What is needed -
Scan the listing below and copy each line holding the word "Kids".

▬▬▬▬▬▬▬▬▬▬

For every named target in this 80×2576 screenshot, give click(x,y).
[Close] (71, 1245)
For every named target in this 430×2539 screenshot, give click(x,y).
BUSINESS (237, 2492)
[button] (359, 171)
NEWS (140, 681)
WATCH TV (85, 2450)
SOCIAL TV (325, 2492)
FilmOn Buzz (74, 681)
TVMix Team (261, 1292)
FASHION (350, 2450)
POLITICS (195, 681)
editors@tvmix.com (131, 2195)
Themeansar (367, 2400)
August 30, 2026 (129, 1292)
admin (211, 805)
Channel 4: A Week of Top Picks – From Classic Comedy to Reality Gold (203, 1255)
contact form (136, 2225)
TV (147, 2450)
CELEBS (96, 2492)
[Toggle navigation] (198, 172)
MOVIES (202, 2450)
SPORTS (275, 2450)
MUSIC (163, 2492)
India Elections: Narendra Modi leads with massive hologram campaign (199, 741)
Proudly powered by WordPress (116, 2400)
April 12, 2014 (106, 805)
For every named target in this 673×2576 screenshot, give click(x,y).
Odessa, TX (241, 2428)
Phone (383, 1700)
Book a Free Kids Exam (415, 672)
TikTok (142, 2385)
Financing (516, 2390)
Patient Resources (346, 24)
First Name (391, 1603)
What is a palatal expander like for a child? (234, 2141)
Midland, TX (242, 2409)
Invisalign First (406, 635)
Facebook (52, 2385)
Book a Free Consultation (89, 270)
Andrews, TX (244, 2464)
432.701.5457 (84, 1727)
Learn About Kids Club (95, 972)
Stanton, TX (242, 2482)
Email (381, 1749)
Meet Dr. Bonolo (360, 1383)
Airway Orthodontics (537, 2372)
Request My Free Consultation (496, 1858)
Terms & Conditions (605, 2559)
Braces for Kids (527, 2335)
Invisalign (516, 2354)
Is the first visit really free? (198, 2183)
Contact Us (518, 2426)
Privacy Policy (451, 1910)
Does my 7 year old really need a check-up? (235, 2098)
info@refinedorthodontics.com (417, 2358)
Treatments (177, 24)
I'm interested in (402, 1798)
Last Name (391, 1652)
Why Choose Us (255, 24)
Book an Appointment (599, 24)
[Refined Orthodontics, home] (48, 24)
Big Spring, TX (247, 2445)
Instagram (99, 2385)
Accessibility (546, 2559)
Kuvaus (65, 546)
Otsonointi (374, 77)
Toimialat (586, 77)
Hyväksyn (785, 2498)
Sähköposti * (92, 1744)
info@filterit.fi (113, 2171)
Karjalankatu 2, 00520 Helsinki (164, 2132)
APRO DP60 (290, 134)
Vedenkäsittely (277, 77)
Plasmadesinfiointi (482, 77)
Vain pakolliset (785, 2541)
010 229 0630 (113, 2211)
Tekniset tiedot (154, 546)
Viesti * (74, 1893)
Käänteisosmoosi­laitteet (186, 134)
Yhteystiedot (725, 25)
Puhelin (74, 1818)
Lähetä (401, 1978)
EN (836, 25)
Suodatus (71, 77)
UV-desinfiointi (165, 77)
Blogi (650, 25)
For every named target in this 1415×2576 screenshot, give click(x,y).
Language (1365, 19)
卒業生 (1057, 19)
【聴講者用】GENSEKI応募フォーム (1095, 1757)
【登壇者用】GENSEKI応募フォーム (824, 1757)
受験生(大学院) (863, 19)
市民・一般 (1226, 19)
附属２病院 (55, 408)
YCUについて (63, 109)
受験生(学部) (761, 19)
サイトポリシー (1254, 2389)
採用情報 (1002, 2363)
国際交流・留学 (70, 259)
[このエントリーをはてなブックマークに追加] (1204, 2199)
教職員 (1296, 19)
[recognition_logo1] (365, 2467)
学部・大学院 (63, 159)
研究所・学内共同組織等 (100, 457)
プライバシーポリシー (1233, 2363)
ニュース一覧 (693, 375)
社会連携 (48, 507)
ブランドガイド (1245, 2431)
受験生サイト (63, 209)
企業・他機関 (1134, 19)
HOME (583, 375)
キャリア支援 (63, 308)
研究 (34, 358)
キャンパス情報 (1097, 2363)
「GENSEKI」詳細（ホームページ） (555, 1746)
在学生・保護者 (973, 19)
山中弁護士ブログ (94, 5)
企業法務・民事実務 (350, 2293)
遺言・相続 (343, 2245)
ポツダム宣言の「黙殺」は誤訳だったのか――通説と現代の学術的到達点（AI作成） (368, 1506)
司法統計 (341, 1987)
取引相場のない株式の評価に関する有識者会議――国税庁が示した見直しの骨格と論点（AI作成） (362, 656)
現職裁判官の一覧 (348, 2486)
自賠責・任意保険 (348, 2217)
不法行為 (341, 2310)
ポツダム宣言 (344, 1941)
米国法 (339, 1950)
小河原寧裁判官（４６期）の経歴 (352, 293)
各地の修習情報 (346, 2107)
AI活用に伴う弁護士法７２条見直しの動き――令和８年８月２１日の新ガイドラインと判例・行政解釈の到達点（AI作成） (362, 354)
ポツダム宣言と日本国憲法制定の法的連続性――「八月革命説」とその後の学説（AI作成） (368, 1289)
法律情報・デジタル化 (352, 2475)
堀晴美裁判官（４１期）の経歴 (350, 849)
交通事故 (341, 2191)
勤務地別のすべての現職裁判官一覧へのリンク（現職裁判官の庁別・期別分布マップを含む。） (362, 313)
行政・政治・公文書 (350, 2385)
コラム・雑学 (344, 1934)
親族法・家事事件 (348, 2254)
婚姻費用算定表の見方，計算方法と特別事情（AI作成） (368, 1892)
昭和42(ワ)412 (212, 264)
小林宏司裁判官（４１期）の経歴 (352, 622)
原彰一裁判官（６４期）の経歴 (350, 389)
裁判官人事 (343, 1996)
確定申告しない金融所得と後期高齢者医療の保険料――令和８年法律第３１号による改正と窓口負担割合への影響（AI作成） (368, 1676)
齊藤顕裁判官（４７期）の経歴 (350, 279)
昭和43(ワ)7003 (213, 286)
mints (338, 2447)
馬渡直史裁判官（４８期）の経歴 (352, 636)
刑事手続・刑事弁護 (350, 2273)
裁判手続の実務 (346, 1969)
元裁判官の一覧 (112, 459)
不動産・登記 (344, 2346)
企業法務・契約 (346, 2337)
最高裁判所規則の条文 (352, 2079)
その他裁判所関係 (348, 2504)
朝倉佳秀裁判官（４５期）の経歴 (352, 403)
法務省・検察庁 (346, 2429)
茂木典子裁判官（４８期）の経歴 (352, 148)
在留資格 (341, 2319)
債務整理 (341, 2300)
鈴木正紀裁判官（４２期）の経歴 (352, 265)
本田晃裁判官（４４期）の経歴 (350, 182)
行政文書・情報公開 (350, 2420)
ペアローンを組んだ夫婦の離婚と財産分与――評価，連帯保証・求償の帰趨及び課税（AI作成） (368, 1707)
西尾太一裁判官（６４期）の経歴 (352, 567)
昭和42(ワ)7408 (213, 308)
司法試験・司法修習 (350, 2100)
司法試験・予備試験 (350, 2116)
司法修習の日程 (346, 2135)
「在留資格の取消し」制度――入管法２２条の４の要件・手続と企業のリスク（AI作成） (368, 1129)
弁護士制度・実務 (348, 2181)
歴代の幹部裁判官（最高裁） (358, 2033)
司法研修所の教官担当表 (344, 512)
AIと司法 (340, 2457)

▬▬▬▬▬▬▬▬▬▬

Answer to this task -
Book a Free Kids Exam (415, 672)
Learn About Kids Club (95, 972)
Braces for Kids (527, 2335)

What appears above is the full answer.